Return every entry exactly.
──────────
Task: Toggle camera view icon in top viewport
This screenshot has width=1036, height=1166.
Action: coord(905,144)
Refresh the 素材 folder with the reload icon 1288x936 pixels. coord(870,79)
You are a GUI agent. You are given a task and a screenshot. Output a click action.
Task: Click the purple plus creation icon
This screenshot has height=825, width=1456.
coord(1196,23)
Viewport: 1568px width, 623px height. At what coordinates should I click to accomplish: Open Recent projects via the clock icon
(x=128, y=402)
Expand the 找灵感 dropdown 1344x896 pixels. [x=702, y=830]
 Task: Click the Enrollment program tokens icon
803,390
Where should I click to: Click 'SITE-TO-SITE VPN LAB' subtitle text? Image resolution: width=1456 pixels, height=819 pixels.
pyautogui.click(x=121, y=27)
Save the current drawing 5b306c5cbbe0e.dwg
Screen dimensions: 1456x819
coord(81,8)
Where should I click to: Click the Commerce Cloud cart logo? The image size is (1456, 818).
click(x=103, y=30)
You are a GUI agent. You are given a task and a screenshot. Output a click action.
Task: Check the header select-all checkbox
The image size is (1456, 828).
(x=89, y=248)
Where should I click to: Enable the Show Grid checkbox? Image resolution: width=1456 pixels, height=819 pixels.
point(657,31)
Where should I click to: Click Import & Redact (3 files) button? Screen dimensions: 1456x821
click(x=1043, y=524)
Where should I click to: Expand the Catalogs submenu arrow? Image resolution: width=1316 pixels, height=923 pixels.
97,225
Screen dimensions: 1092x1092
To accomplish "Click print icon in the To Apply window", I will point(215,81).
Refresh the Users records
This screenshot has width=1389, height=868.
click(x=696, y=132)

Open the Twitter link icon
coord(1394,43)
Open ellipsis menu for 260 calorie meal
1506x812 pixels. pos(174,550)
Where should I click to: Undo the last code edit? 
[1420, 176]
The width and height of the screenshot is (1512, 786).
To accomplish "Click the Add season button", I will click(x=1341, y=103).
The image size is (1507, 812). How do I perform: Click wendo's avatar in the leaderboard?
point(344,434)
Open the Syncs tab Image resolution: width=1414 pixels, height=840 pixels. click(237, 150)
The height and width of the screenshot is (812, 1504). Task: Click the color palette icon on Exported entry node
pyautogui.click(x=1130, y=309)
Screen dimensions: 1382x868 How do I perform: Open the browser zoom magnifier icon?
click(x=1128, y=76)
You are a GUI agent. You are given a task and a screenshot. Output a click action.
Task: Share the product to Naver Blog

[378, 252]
──────────
__RESULT OF THIS EXERCISE__
Task: Toggle camera view icon in top viewport
This screenshot has width=1036, height=1166.
Action: coord(905,144)
Refresh the 素材 folder with the reload icon 1288x936 pixels. coord(870,79)
You are a GUI agent. You are given a task and a screenshot. Output a click action.
Task: Click the purple plus creation icon
This screenshot has height=825, width=1456.
coord(1196,23)
Viewport: 1568px width, 623px height. At what coordinates should I click to accomplish: Open Recent projects via the clock icon
(x=128, y=402)
Expand the 找灵感 dropdown 1344x896 pixels. [x=702, y=830]
 Task: Click the Enrollment program tokens icon
803,390
Where should I click to: Click 'SITE-TO-SITE VPN LAB' subtitle text? Image resolution: width=1456 pixels, height=819 pixels.
pyautogui.click(x=121, y=27)
Save the current drawing 5b306c5cbbe0e.dwg
Screen dimensions: 1456x819
coord(81,8)
Where should I click to: Click the Commerce Cloud cart logo? The image size is (1456, 818).
click(x=103, y=30)
You are a GUI agent. You are given a task and a screenshot. Output a click action.
Task: Check the header select-all checkbox
The image size is (1456, 828).
(x=89, y=248)
Where should I click to: Enable the Show Grid checkbox? Image resolution: width=1456 pixels, height=819 pixels.
point(657,31)
Where should I click to: Click Import & Redact (3 files) button? Screen dimensions: 1456x821
click(x=1043, y=524)
Where should I click to: Expand the Catalogs submenu arrow? Image resolution: width=1316 pixels, height=923 pixels.
97,225
Screen dimensions: 1092x1092
To accomplish "Click print icon in the To Apply window", I will point(215,81).
Refresh the Users records
This screenshot has width=1389, height=868.
click(x=696, y=132)

Open the Twitter link icon
coord(1394,43)
Open ellipsis menu for 260 calorie meal
1506x812 pixels. pos(174,550)
Where should I click to: Undo the last code edit? 
[1420, 176]
The width and height of the screenshot is (1512, 786).
To accomplish "Click the Add season button", I will click(x=1341, y=103).
The image size is (1507, 812). How do I perform: Click wendo's avatar in the leaderboard?
point(344,434)
Open the Syncs tab Image resolution: width=1414 pixels, height=840 pixels. click(237, 150)
The height and width of the screenshot is (812, 1504). Task: Click the color palette icon on Exported entry node
pyautogui.click(x=1130, y=309)
Screen dimensions: 1382x868 How do I perform: Open the browser zoom magnifier icon?
click(x=1128, y=76)
You are a GUI agent. You are given a task and a screenshot. Output a click action.
Task: Share the product to Naver Blog

[378, 252]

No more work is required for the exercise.